Is amycretin better than Wegovy or Zepbound?

That is not proven. Amycretin looks promising, but direct comparison with approved drugs requires larger, longer phase 3 and head-to-head evidence.

Is amycretin approved?

No. Amycretin is still investigational and has advanced into phase 3 development, but it is not approved for routine obesity or diabetes treatment.

When could amycretin become available?

Amycretin would need successful phase 3 trials and regulatory review before availability. Novo Nordisk has said late-stage development is expected to take time before regulatory review can begin.

Does amycretin help diabetes?

Mid-stage data in type 2 diabetes suggest amycretin can reduce body weight and improve HbA1c, but the diabetes program still requires further late-stage confirmation.

What is the safest way to think about amycretin right now?

Treat amycretin as a serious and promising pipeline obesity drug, not as an approved treatment or something to seek outside legitimate clinical development.

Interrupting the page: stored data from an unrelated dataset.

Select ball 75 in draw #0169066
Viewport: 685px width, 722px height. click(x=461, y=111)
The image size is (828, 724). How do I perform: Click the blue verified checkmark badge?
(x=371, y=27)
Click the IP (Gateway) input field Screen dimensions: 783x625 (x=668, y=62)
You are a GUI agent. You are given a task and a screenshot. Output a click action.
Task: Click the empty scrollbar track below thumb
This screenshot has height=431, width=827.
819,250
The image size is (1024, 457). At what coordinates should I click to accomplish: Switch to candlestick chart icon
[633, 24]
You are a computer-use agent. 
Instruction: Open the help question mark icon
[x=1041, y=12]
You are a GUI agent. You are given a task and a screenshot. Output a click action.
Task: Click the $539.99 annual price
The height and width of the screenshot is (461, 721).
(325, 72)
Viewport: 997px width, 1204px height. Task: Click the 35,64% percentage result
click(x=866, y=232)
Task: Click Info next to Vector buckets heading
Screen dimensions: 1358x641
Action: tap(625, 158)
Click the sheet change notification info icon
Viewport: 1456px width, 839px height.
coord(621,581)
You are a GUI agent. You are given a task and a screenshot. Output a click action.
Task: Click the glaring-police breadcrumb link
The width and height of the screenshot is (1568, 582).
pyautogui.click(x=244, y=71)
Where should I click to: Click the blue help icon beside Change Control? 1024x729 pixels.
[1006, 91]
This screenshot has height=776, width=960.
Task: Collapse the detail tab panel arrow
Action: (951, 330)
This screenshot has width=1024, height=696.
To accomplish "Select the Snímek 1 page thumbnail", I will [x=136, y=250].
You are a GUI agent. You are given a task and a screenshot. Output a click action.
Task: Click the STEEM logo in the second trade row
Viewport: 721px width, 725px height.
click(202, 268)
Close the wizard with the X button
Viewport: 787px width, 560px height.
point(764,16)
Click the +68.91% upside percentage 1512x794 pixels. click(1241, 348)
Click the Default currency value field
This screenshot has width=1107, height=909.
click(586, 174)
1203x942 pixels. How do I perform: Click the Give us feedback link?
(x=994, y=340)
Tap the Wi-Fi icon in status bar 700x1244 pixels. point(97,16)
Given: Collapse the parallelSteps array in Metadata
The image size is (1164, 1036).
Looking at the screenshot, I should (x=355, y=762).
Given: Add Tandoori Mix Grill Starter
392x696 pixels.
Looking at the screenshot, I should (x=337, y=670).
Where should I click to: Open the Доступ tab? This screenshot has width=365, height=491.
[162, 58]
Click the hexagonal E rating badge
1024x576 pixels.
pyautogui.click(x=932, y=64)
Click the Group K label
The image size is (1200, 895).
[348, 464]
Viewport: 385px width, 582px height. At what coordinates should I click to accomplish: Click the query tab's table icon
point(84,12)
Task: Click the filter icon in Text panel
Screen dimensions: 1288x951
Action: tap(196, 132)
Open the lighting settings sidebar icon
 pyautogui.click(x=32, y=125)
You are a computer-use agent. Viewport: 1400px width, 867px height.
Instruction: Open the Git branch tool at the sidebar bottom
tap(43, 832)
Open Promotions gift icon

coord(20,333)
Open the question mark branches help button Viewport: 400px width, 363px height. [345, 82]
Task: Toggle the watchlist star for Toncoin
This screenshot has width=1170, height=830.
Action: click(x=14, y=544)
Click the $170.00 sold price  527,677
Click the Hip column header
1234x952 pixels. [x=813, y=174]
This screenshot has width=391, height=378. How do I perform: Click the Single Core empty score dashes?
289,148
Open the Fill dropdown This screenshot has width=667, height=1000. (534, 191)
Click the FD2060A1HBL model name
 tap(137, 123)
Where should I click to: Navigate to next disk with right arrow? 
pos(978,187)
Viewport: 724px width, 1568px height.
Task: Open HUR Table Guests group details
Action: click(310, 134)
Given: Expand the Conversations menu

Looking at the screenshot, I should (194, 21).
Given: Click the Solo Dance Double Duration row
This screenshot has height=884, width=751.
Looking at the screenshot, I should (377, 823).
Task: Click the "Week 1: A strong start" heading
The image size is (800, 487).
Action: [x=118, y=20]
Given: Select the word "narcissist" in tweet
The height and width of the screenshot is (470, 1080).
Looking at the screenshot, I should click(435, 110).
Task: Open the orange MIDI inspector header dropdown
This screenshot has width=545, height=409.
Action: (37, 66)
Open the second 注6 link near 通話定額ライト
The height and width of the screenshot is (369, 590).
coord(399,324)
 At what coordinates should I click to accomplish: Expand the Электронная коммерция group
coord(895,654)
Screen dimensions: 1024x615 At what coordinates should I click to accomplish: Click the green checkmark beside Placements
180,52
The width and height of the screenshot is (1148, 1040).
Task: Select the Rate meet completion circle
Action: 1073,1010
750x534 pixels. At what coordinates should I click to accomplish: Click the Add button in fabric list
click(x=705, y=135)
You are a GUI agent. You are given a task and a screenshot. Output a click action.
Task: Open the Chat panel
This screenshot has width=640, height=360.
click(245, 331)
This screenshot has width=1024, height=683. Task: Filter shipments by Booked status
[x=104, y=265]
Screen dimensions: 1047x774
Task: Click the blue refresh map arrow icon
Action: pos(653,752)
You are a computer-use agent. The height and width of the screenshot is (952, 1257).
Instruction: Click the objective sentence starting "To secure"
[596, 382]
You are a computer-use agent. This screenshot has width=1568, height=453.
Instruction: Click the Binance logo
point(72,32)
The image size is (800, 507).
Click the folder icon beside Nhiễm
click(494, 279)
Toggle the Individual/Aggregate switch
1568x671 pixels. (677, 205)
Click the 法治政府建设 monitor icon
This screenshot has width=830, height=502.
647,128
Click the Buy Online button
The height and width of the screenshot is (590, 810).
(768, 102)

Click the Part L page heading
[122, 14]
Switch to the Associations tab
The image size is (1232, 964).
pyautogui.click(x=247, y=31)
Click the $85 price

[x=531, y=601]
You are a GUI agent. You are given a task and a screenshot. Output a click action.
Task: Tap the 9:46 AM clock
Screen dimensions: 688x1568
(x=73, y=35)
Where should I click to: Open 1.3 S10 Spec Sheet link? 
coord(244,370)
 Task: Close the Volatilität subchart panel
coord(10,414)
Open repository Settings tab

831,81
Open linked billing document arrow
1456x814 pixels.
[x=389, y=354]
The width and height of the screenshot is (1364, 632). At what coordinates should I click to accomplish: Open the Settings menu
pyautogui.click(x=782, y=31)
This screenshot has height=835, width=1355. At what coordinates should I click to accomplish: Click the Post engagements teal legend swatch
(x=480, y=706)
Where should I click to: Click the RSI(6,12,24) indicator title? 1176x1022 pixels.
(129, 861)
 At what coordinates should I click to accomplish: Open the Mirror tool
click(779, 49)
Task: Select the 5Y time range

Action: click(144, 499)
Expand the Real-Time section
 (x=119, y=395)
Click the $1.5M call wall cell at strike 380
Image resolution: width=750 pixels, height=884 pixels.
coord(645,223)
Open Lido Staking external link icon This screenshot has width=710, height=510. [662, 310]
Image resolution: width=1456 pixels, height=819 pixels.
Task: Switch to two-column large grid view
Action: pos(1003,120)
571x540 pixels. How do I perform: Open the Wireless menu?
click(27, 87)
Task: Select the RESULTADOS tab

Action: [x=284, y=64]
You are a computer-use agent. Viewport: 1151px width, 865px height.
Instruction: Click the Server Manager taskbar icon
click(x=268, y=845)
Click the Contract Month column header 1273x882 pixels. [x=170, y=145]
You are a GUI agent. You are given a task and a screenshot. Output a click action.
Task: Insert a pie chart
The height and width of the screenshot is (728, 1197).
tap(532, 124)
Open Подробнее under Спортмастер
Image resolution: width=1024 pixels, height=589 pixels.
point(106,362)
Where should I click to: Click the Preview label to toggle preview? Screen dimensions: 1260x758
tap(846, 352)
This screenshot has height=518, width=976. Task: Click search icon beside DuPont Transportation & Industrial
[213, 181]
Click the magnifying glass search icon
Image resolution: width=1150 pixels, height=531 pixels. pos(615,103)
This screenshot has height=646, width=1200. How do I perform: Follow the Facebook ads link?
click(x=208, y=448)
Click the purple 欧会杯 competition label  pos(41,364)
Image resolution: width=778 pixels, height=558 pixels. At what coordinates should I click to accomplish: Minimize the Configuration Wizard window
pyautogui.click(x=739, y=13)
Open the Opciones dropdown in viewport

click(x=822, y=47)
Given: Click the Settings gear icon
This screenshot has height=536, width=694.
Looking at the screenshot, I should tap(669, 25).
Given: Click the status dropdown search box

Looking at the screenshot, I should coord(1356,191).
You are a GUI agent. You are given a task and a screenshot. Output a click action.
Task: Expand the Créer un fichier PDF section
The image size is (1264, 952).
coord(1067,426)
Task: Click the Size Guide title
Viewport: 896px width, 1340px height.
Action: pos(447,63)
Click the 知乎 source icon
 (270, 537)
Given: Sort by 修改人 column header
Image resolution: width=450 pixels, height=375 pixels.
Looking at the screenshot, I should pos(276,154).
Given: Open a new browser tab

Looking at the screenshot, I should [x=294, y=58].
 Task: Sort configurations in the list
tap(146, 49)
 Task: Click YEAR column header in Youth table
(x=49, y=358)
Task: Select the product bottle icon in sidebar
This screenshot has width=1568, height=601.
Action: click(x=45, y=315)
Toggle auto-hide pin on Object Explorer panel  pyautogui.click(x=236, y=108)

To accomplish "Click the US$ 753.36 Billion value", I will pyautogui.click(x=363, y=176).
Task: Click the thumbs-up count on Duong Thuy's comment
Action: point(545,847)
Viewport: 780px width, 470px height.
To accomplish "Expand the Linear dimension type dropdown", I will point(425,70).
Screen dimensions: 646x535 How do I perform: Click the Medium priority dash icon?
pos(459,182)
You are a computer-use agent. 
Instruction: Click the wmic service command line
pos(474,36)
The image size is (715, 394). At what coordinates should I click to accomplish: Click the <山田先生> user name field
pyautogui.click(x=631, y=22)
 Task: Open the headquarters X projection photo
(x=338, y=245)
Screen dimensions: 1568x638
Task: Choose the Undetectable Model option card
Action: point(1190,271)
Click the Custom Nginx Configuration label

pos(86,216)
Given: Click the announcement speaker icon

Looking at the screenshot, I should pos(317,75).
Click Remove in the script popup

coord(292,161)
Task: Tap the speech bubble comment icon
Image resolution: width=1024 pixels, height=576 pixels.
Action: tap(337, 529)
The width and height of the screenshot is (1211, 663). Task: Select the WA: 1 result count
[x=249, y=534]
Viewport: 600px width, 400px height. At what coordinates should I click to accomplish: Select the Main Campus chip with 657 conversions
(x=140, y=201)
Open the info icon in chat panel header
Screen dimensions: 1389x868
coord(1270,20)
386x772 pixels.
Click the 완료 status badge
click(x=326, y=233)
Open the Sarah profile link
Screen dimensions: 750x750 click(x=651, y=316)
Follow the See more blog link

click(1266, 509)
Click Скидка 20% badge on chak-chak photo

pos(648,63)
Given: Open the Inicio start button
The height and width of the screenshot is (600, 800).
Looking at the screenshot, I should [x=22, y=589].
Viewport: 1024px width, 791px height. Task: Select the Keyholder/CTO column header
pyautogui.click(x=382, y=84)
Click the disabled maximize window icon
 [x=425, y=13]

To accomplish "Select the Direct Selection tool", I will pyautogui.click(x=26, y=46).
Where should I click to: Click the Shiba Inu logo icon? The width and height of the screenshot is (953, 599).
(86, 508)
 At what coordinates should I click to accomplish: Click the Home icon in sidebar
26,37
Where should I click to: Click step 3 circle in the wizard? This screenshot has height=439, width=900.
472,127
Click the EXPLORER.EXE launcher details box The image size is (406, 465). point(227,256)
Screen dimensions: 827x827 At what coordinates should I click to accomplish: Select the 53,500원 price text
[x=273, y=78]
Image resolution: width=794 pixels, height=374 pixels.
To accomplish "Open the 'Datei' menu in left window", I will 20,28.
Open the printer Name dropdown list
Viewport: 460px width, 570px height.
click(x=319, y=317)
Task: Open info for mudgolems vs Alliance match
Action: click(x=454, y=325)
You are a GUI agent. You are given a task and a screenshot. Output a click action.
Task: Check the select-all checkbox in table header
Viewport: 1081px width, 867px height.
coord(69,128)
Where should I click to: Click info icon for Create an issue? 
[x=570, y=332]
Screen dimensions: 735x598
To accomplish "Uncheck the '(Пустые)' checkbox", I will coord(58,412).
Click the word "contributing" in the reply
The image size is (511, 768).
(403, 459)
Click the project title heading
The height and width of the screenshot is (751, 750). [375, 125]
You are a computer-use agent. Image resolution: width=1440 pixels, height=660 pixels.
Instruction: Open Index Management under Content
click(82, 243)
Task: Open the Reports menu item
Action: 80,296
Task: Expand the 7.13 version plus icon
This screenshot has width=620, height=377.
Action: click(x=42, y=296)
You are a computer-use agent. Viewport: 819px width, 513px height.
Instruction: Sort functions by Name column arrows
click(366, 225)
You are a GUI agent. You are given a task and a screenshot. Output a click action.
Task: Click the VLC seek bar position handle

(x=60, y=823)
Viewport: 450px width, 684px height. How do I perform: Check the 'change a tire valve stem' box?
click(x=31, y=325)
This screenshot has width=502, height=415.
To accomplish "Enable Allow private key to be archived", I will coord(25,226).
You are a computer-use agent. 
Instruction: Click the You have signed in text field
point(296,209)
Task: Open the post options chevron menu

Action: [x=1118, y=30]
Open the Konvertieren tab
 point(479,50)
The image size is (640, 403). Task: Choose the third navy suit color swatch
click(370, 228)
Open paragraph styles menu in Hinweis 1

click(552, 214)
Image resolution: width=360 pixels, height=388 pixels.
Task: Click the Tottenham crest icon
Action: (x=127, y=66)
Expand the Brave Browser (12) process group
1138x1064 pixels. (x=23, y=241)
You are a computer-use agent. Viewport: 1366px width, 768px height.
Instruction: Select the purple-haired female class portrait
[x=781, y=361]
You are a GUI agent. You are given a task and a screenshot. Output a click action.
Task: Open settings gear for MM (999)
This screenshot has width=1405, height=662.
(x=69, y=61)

VerifiedSupps Medical Disclaimer

This content is for educational purposes only and is not medical advice. Amycretin is an investigational medicine and is not approved for routine weight-loss or diabetes treatment. Do not use unverified products claiming to contain amycretin, and do not delay evidence-based obesity or diabetes care while waiting for a pipeline drug. Seek urgent medical care for severe vomiting, dehydration, severe abdominal pain, chest pain, fainting, trouble breathing, or symptoms that may suggest pancreatitis, gallbladder disease, or a serious allergic reaction.